Red Sequence retrace le parcours d’une image vidéo fixe pointée sur des lumières nocturnes que des cellules photoélectriques enregistrent également. Celles-ci découpent l’image avant qu’elle ne soit ensuite traitée par un synthétiseur vidéo et traduite en fréquence audio. Le cheminement et le perpétuel déplacement du son sur l’image produisent des pulsations inconnues, à la lisière du psychédélisme et d’une respiration bionique. Comme si la lumière filmée devenait un corps autonome, vibrant d’un mouvement intérieur.

Si la lumière parle à travers l’image dans l’installation précédente, le son chez Vitiello sait produire sa propre énergie visuelle.
La dernière salle plante une atmosphère lugubre où deux fauteuils noirs se perdent dans un environnement entièrement blanc, d’un blanc de linceul tout désigné pour le recueillement. La pièce intitulée 9-11-02 fait référence à la cérémonie du premier anniversaire de la destruction des deux tours du World Trade Center. Un rassemblement qui a lieu simultanément au Ground Zero de Manhattan et à Washington, près de la Maison Blanche.

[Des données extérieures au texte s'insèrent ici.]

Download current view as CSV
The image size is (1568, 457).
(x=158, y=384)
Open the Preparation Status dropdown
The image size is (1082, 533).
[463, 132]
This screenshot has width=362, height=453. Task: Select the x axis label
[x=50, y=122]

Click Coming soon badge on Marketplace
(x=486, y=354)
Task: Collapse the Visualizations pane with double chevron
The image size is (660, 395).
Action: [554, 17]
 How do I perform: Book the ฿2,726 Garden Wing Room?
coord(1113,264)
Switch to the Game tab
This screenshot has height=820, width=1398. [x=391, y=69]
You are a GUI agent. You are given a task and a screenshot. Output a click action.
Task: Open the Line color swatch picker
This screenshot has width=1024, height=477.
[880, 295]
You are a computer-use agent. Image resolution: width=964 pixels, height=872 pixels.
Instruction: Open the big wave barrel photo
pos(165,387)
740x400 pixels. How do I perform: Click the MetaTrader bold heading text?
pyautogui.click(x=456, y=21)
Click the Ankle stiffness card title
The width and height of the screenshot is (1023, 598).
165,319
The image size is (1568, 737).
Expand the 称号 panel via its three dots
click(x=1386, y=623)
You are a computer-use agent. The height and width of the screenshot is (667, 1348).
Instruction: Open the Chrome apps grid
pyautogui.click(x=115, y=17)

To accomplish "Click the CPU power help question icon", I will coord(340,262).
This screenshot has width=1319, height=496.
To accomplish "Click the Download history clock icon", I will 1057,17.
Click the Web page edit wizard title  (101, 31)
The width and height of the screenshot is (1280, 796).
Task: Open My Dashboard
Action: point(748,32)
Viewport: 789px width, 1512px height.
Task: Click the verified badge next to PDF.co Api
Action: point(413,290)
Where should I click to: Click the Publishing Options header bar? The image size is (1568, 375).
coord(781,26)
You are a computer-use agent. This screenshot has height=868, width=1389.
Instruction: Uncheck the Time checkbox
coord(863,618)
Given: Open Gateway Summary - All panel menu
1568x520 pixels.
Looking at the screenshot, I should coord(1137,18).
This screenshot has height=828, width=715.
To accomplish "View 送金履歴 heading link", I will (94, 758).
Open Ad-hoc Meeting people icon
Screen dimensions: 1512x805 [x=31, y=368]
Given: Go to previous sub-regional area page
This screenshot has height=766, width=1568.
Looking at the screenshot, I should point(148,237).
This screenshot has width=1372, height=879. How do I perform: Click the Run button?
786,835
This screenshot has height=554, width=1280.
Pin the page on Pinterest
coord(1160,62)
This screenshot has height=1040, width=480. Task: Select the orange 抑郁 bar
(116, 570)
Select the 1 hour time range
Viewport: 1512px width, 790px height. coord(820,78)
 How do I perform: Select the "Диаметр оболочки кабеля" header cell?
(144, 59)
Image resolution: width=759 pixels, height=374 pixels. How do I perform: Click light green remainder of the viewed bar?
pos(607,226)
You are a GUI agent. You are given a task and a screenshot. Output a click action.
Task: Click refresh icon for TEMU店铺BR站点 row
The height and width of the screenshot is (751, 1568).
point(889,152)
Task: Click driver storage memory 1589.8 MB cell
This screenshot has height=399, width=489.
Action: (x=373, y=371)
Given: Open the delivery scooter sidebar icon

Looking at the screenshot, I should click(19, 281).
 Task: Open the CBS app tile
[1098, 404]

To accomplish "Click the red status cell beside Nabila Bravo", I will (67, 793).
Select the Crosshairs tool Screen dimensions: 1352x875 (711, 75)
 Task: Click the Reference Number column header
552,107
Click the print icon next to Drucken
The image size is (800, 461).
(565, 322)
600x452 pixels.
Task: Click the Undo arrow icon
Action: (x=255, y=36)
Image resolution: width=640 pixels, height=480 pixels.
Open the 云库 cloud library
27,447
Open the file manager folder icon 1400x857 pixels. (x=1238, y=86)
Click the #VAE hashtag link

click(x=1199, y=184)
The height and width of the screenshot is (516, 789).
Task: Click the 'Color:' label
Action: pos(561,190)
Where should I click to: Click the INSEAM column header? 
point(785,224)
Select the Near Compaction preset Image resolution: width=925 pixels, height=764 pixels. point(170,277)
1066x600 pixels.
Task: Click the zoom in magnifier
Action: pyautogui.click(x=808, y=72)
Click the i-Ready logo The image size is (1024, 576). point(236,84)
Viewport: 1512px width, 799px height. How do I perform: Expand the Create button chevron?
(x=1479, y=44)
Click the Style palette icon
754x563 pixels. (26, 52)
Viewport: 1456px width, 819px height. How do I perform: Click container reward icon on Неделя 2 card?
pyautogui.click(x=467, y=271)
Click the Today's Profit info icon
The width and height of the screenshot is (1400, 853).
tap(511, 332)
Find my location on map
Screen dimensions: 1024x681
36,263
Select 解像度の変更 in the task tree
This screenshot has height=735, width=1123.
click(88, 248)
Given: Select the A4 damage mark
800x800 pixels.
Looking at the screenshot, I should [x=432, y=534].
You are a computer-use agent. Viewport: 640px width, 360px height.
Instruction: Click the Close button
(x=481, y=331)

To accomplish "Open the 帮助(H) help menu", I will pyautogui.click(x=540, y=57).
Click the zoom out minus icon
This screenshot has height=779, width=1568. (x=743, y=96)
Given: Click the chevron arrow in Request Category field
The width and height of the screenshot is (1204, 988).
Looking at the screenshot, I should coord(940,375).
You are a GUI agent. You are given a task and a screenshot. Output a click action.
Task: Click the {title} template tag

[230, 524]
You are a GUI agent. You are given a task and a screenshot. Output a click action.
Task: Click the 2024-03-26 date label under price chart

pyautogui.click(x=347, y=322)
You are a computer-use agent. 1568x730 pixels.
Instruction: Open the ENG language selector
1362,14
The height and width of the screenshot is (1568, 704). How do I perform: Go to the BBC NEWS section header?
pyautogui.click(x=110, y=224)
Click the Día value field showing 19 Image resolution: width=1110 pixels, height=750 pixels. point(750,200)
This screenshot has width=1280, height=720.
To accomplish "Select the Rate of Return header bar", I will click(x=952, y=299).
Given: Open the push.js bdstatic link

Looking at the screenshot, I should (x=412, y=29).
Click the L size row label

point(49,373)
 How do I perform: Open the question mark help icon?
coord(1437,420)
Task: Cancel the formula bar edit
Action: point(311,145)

Stephen Vitiello profite de ce moment où la nation américaine se plonge dans le souvenir pour saisir l’instant du discours donné à New York par Michael Bloomberg, le maire de la ville. On perçoit toute l’émotion dans la voix de l’orateur et dans le silence qui accompagne ses paroles, la ferveur de tout un peuple.
Mais Vitiello ne s’arrête pas là : sa bande son, qui dure environ 12 minutes, reprend le format original des deux minutes de discours, le rediffuse cinq fois en y intégrant à chaque reprise une déformation sonore supplémentaire. Le discours de Bloomberg, le claquement de flashs des photographes puis la minute de silence dans un New York quasiment à l’arrêt, deviennent progressivement irréels et de plus en plus lugubres. Le son se fait spectre, Vitiello amplifiant les bruits secondaires et allongeant certains autres, notamment la série des flashs.
Dès lors, le son se fait également témoin d’une Amérique atteinte dans sa chair, plongée à l’excès dans la commémoration du drame et dans l’édification du mythe sécuritaire. Cette petite musique lancinante et névrotique que fabrique Vitiello résonne comme la fin du rêve de la douce Amérique.
Aujourd’hui encore, son écho se prolonge et retentit jusqu’à déborder largement les frontières.

Stephen Vitiello :
— World Trade Center Recordings : Winds After Hurricane Floyd, 1999-2002. C-Print, DVD enregistré du 91e étage du World Trade Center. 8’.
— Soft Pipes, Play on (Sung if I Could Sing), 2005. Techniques mixtes. Dimensions variables.
— Wind In the Trees, 2005. 12 enceintes, lecteur DVD modifié, ampli 6 canaux. Dimensions variables.
— 9-11-02, 2002. 5 installations sonores, DVD audio.
— Red Sequence (Light Reading). DVD Vidéo.
— Sound Filled Clouds, 2003. Diptyque, photos couleur sur papier. 84 x 61 cm (chaque).
— Listening to Judd, 2003. Diptyque, photos couleur. 51 x 61 cm (chaque).
— Empire State Building (Wordless/Soundless)**, 2004. Photo couleur sur papier Arche.